本研究の結果は、日本におけるWBGT導入の妥当性を裏付ける結果となりました。また同時に、熱関連疾患の発生に影響を与える環境要因について、現在進行中の科学的議論にも寄与するものです。ただし、気候条件は地域ごとに大きく異なるため、この知見を他の地域へ適用する際には注意が必要です。実際日本国内でも、特に南の地域では、使うHSI指標によって結果に大きな違いがみられました。そのため、各地域に合わせたHSI指標を選ぶことが大切です。ただ、日本のような高温多湿な環境では、湿度を含む指標が、熱関連疾患の発症をより正確に捉えられることは間違いありません。 

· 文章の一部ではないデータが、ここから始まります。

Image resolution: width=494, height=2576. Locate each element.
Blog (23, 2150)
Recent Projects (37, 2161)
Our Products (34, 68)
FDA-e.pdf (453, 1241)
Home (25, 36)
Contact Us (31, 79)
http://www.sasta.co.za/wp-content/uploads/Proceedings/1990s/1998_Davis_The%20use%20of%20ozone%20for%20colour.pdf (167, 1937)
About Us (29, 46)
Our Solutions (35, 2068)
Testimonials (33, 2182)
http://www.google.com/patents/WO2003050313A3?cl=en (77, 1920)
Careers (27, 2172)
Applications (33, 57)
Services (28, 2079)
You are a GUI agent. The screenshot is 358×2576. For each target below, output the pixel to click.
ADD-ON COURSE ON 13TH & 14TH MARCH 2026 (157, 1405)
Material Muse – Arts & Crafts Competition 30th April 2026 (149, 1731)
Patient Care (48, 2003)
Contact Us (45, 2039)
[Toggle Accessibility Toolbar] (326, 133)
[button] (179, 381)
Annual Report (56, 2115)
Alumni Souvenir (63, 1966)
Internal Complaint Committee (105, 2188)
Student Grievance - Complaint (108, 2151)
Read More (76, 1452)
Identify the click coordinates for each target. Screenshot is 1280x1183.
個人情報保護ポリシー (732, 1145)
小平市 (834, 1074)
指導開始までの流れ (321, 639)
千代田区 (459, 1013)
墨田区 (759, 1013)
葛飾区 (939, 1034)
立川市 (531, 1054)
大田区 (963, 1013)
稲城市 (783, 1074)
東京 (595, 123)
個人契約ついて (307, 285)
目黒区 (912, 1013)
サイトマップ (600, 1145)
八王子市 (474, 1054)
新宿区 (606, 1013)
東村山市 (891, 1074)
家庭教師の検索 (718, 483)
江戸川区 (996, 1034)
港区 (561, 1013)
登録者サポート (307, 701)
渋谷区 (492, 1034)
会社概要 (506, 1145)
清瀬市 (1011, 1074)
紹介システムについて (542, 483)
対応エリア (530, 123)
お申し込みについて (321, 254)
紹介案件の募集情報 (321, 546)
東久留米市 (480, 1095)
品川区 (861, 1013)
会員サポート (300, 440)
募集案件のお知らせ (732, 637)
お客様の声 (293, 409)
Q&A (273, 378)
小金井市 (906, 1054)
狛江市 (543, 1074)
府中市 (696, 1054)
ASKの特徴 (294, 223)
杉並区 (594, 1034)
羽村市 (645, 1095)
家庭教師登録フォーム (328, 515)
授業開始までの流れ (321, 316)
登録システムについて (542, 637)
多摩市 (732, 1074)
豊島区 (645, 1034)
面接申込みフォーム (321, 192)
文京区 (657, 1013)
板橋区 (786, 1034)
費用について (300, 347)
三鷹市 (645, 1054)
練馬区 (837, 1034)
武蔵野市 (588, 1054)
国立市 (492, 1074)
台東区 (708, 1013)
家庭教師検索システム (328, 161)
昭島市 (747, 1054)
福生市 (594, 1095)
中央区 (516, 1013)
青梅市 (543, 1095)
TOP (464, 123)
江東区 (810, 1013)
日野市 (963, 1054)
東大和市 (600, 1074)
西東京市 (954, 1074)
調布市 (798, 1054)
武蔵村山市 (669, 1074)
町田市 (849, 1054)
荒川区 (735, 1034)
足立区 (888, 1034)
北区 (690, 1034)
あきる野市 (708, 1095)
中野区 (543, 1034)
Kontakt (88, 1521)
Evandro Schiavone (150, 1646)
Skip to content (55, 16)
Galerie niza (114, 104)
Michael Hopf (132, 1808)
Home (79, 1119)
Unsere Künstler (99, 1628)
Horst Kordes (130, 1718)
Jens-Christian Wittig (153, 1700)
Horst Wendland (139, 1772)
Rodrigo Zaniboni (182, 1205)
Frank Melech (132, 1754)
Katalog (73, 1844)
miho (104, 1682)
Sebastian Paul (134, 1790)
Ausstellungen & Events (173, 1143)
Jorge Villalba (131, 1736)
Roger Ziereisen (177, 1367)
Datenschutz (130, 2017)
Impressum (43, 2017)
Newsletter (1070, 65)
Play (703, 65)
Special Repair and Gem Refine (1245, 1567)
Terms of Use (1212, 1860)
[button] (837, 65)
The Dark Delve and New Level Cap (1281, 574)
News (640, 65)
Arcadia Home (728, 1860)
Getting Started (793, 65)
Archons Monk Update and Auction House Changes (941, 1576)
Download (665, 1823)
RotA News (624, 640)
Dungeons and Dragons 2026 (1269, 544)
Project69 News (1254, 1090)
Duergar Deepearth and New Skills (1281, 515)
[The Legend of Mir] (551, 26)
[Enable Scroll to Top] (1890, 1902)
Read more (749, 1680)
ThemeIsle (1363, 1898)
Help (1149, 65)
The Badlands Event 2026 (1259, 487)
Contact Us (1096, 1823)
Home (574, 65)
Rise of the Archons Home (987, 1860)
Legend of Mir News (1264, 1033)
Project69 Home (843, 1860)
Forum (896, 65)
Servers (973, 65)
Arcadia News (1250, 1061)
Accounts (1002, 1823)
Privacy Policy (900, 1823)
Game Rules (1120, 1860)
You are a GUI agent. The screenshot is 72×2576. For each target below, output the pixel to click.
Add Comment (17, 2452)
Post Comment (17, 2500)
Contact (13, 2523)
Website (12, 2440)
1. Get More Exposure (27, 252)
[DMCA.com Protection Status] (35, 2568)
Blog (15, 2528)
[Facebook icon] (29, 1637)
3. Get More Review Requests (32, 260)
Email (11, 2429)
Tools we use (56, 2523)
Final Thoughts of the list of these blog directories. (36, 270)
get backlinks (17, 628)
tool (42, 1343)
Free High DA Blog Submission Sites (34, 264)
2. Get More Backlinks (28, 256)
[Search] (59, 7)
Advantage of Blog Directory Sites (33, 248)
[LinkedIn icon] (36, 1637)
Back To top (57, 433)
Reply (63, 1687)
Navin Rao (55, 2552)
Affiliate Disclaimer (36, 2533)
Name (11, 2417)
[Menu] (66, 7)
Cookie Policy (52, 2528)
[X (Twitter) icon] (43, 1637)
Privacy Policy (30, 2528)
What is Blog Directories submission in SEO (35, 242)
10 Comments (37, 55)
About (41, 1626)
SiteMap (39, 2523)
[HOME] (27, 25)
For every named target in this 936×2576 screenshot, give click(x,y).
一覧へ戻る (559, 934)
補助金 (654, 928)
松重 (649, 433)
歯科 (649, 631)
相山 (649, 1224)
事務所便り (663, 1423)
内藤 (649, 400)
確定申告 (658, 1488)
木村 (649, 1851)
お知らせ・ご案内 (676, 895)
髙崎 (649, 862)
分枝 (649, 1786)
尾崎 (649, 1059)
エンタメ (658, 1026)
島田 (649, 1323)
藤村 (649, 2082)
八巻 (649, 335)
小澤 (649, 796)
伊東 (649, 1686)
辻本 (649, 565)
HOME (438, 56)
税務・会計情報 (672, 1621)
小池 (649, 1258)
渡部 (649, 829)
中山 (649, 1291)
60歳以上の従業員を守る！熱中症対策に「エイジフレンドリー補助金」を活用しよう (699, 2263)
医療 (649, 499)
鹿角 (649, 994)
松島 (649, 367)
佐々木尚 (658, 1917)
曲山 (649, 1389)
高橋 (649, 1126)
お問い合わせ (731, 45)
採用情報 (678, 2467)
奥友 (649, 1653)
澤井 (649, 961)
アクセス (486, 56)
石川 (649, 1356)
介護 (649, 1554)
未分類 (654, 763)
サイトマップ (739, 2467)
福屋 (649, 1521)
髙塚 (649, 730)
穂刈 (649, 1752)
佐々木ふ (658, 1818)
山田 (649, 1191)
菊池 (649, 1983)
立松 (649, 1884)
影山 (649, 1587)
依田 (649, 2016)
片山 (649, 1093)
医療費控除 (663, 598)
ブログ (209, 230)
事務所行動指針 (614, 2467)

現在、私たちは人為的な気候変動の負の影響に適しつつも、それを緩和することのできる「気候スマート都市」の実現への貢献を目指しています。主な研究領域には、都市ヒートアイランド現象や都市の地表面や放射特性の最適化による都市温度調整、さらに都市のエネルギー転換や脱炭素化の支援などが含まれます。より健康的で快適に暮らせる都市を実現するために、都市環境の設計や改良についてさらなる研究を進めていきます。